══ RECORDS TO PROCESS ══

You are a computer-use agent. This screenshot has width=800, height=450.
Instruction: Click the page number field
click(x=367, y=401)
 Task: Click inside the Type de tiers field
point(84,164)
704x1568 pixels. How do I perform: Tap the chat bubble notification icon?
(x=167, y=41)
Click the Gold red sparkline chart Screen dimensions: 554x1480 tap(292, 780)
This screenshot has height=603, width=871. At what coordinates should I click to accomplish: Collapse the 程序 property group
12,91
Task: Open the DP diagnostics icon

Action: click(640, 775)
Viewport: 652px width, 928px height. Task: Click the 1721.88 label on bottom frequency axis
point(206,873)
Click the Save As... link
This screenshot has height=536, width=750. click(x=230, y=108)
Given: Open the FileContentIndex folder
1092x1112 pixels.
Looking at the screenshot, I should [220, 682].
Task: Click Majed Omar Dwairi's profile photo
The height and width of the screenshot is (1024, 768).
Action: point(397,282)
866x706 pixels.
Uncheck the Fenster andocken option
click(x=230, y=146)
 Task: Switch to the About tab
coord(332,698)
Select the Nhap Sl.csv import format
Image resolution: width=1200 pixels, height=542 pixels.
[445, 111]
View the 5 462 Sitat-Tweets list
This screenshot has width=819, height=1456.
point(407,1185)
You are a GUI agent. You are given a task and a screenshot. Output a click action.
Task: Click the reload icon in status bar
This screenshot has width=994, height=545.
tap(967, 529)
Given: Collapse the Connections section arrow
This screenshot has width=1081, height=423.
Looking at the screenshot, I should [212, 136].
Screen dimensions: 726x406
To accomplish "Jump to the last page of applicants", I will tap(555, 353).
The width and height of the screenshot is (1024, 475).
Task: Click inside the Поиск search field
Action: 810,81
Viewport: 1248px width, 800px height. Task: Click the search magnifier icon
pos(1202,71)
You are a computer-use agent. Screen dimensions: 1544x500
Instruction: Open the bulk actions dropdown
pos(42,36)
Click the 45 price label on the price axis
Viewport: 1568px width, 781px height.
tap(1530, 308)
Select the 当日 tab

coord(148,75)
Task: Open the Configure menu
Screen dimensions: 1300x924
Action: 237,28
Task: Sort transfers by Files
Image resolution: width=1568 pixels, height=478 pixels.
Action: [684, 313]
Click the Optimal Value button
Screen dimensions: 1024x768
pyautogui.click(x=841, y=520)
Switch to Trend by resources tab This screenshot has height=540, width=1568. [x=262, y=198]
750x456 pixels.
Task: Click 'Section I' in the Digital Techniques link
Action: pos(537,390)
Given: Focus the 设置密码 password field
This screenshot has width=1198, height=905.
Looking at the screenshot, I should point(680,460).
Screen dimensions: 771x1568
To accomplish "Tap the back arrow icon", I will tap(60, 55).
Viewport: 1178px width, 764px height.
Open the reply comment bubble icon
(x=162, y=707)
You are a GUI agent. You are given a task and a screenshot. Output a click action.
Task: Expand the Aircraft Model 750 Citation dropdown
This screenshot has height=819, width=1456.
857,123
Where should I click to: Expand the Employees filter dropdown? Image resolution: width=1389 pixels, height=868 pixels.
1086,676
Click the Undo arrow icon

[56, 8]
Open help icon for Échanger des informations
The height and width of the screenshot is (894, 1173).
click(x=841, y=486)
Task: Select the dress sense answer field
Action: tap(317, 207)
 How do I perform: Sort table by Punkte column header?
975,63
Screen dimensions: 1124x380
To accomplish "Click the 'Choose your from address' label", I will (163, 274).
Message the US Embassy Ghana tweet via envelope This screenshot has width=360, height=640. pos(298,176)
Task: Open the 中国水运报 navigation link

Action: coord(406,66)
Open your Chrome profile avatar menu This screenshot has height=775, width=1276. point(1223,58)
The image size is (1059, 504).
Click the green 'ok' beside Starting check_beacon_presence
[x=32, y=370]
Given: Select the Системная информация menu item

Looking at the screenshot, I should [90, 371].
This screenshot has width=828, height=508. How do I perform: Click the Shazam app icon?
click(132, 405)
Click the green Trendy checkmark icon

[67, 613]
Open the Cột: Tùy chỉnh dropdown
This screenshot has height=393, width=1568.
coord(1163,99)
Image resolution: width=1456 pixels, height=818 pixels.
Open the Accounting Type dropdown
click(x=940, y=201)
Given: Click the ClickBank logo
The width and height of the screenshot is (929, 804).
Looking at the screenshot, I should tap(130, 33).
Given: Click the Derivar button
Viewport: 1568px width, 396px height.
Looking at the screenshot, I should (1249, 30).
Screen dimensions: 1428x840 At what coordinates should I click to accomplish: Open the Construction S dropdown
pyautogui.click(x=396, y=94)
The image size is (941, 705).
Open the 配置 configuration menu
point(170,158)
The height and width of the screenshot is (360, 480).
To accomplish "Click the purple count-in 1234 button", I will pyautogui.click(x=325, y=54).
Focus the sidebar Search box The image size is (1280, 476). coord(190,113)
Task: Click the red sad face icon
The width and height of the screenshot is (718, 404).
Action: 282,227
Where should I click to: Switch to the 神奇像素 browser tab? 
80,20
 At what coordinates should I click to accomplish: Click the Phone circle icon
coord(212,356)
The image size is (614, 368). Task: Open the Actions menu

═══

Repeat every entry exactly as written above.

• [EXERCISE SOLUTION]:
You are a computer-use agent. This screenshot has width=800, height=450.
Instruction: Click the page number field
click(x=367, y=401)
 Task: Click inside the Type de tiers field
point(84,164)
704x1568 pixels. How do I perform: Tap the chat bubble notification icon?
(x=167, y=41)
Click the Gold red sparkline chart Screen dimensions: 554x1480 tap(292, 780)
This screenshot has height=603, width=871. At what coordinates should I click to accomplish: Collapse the 程序 property group
12,91
Task: Open the DP diagnostics icon

Action: click(640, 775)
Viewport: 652px width, 928px height. Task: Click the 1721.88 label on bottom frequency axis
point(206,873)
Click the Save As... link
This screenshot has height=536, width=750. click(x=230, y=108)
Given: Open the FileContentIndex folder
1092x1112 pixels.
Looking at the screenshot, I should [220, 682].
Task: Click Majed Omar Dwairi's profile photo
The height and width of the screenshot is (1024, 768).
Action: point(397,282)
866x706 pixels.
Uncheck the Fenster andocken option
click(x=230, y=146)
 Task: Switch to the About tab
coord(332,698)
Select the Nhap Sl.csv import format
Image resolution: width=1200 pixels, height=542 pixels.
[445, 111]
View the 5 462 Sitat-Tweets list
This screenshot has width=819, height=1456.
point(407,1185)
You are a GUI agent. You are given a task and a screenshot. Output a click action.
Task: Click the reload icon in status bar
This screenshot has width=994, height=545.
tap(967, 529)
Given: Collapse the Connections section arrow
This screenshot has width=1081, height=423.
Looking at the screenshot, I should [212, 136].
Screen dimensions: 726x406
To accomplish "Jump to the last page of applicants", I will tap(555, 353).
The width and height of the screenshot is (1024, 475).
Task: Click inside the Поиск search field
Action: 810,81
Viewport: 1248px width, 800px height. Task: Click the search magnifier icon
pos(1202,71)
You are a computer-use agent. Screen dimensions: 1544x500
Instruction: Open the bulk actions dropdown
pos(42,36)
Click the 45 price label on the price axis
Viewport: 1568px width, 781px height.
tap(1530, 308)
Select the 当日 tab

coord(148,75)
Task: Open the Configure menu
Screen dimensions: 1300x924
Action: 237,28
Task: Sort transfers by Files
Image resolution: width=1568 pixels, height=478 pixels.
Action: [684, 313]
Click the Optimal Value button
Screen dimensions: 1024x768
pyautogui.click(x=841, y=520)
Switch to Trend by resources tab This screenshot has height=540, width=1568. [x=262, y=198]
750x456 pixels.
Task: Click 'Section I' in the Digital Techniques link
Action: pos(537,390)
Given: Focus the 设置密码 password field
This screenshot has width=1198, height=905.
Looking at the screenshot, I should point(680,460).
Screen dimensions: 771x1568
To accomplish "Tap the back arrow icon", I will tap(60, 55).
Viewport: 1178px width, 764px height.
Open the reply comment bubble icon
(x=162, y=707)
You are a GUI agent. You are given a task and a screenshot. Output a click action.
Task: Expand the Aircraft Model 750 Citation dropdown
This screenshot has height=819, width=1456.
857,123
Where should I click to: Expand the Employees filter dropdown? Image resolution: width=1389 pixels, height=868 pixels.
1086,676
Click the Undo arrow icon

[56, 8]
Open help icon for Échanger des informations
The height and width of the screenshot is (894, 1173).
click(x=841, y=486)
Task: Select the dress sense answer field
Action: tap(317, 207)
 How do I perform: Sort table by Punkte column header?
975,63
Screen dimensions: 1124x380
To accomplish "Click the 'Choose your from address' label", I will (163, 274).
Message the US Embassy Ghana tweet via envelope This screenshot has width=360, height=640. pos(298,176)
Task: Open the 中国水运报 navigation link

Action: coord(406,66)
Open your Chrome profile avatar menu This screenshot has height=775, width=1276. point(1223,58)
The image size is (1059, 504).
Click the green 'ok' beside Starting check_beacon_presence
[x=32, y=370]
Given: Select the Системная информация menu item

Looking at the screenshot, I should [90, 371].
This screenshot has width=828, height=508. How do I perform: Click the Shazam app icon?
click(132, 405)
Click the green Trendy checkmark icon

[67, 613]
Open the Cột: Tùy chỉnh dropdown
This screenshot has height=393, width=1568.
coord(1163,99)
Image resolution: width=1456 pixels, height=818 pixels.
Open the Accounting Type dropdown
click(x=940, y=201)
Given: Click the ClickBank logo
The width and height of the screenshot is (929, 804).
Looking at the screenshot, I should tap(130, 33).
Given: Click the Derivar button
Viewport: 1568px width, 396px height.
Looking at the screenshot, I should (1249, 30).
Screen dimensions: 1428x840 At what coordinates should I click to accomplish: Open the Construction S dropdown
pyautogui.click(x=396, y=94)
The image size is (941, 705).
Open the 配置 configuration menu
point(170,158)
The height and width of the screenshot is (360, 480).
To accomplish "Click the purple count-in 1234 button", I will pyautogui.click(x=325, y=54).
Focus the sidebar Search box The image size is (1280, 476). coord(190,113)
Task: Click the red sad face icon
The width and height of the screenshot is (718, 404).
Action: 282,227
Where should I click to: Switch to the 神奇像素 browser tab? 
80,20
 At what coordinates should I click to accomplish: Click the Phone circle icon
coord(212,356)
The image size is (614, 368). Task: Open the Actions menu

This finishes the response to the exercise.